### [Exercise]
Exclude the pictures. Transcribe exactly, and only, the lines from the one holding "You are a computer-use" to the end of the material below.
•••
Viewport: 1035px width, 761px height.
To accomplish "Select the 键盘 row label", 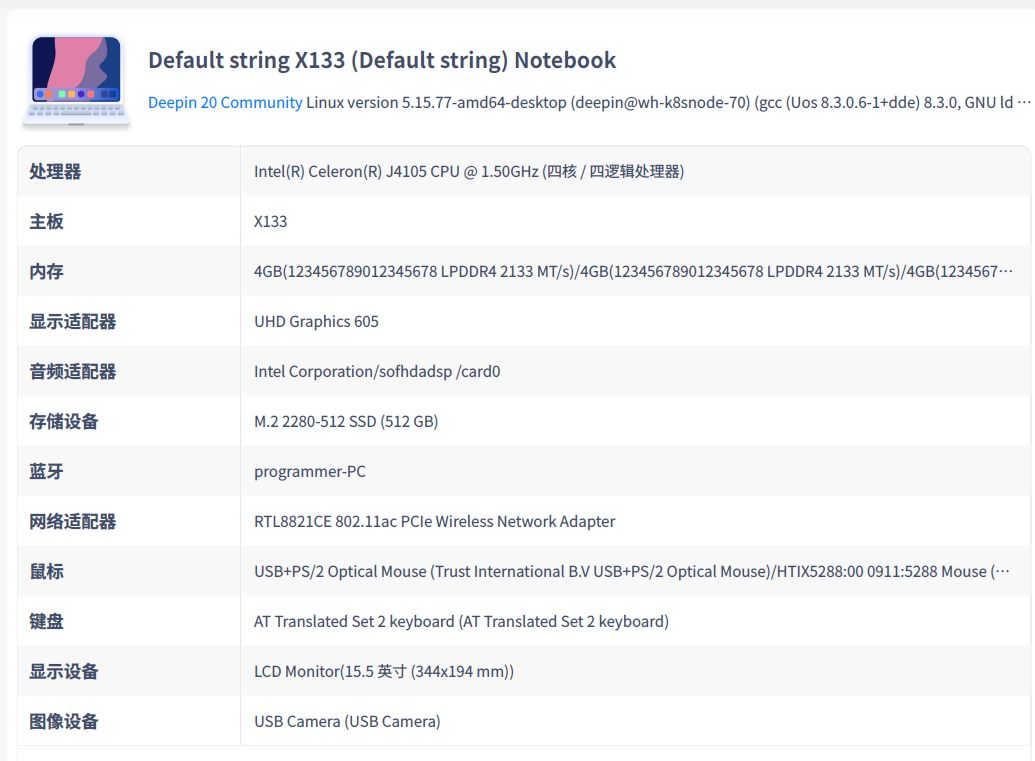I will [x=46, y=622].
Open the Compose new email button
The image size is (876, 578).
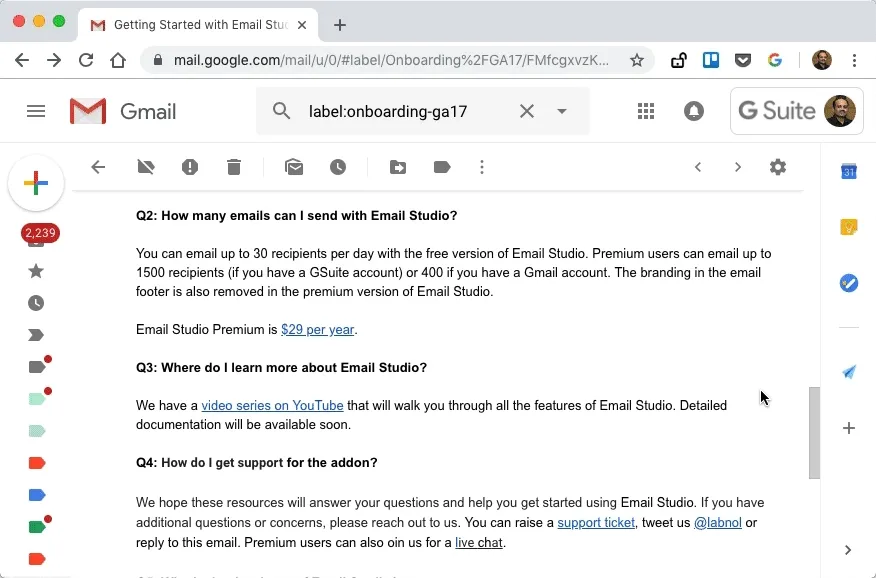(x=36, y=183)
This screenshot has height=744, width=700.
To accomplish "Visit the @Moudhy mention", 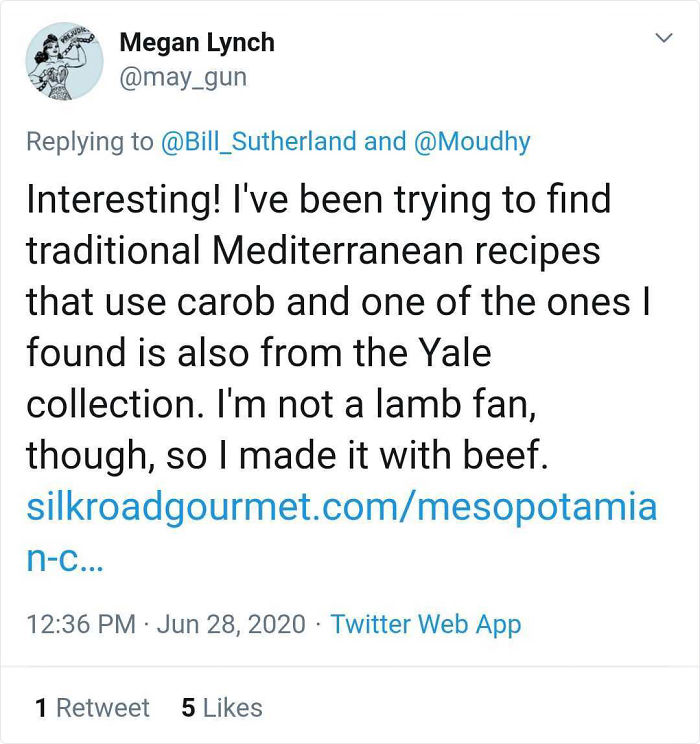I will click(471, 141).
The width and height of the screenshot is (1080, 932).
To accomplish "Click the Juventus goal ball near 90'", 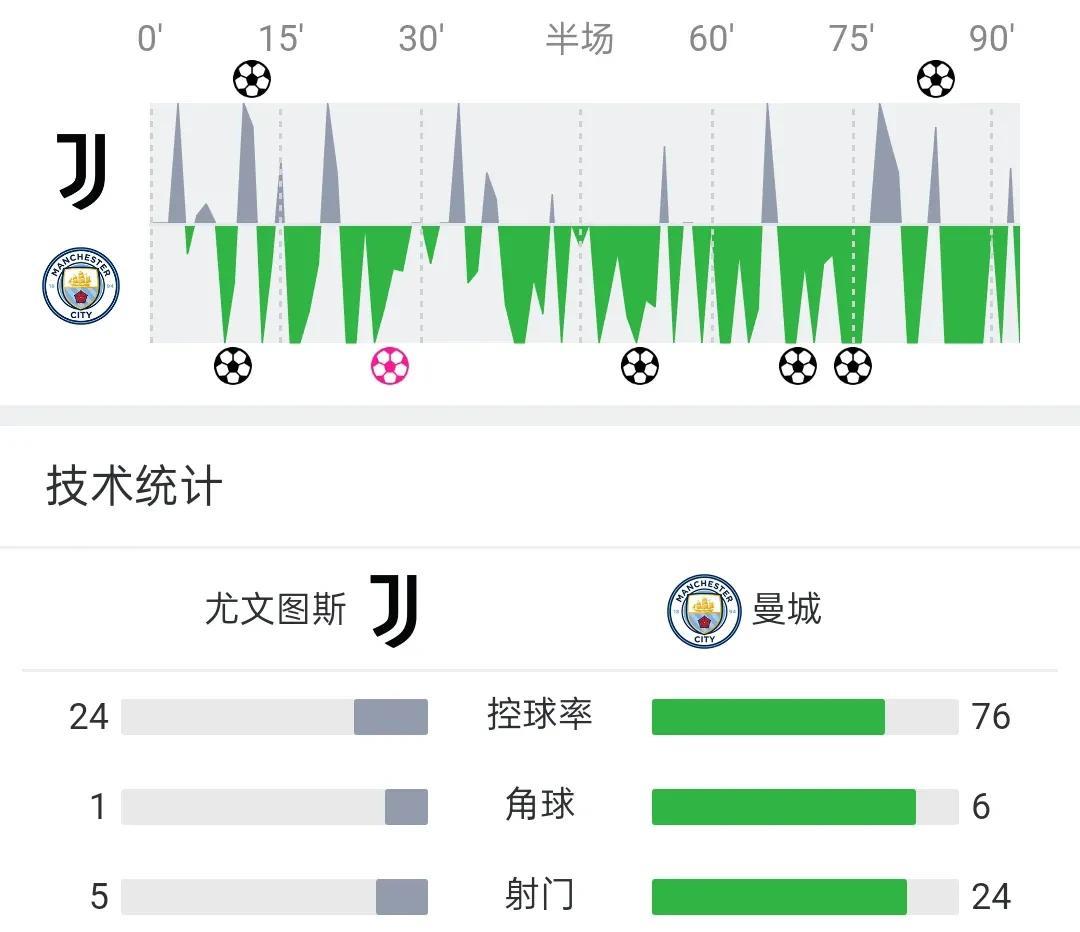I will pyautogui.click(x=935, y=79).
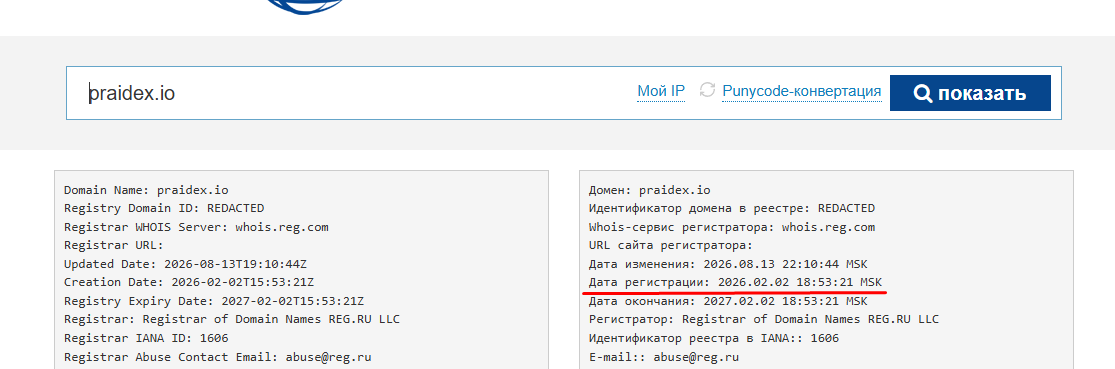Click the Registrar IANA ID: 1606 line
This screenshot has width=1115, height=369.
click(x=146, y=338)
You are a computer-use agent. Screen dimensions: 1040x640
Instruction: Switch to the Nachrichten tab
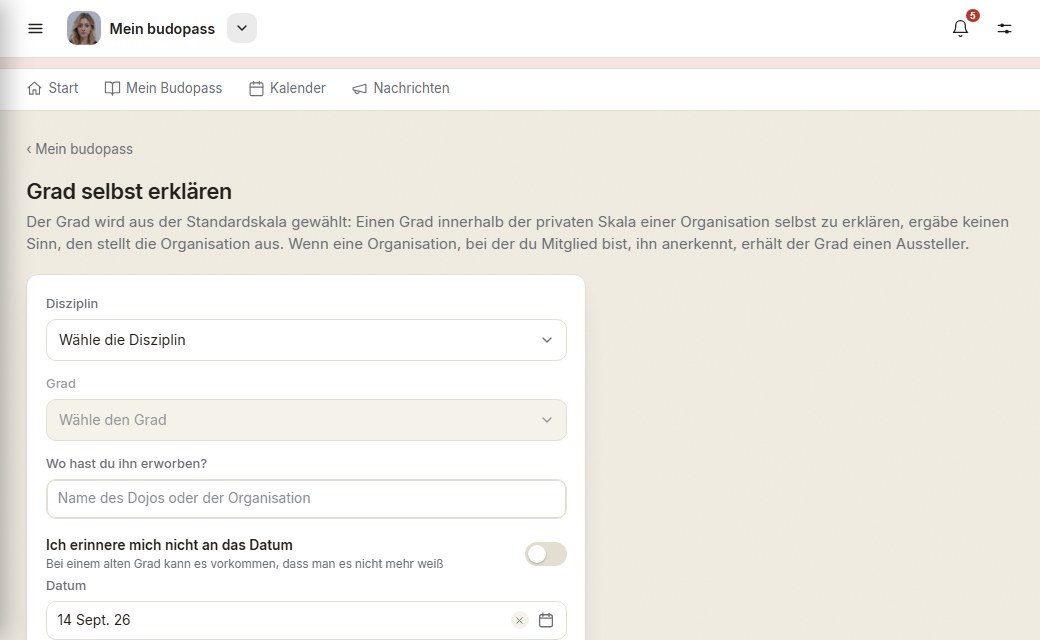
•••
### [Task result]
You are a computer-use agent. Screen dimensions: 1040x640
Instruction: Switch to the Nachrichten tab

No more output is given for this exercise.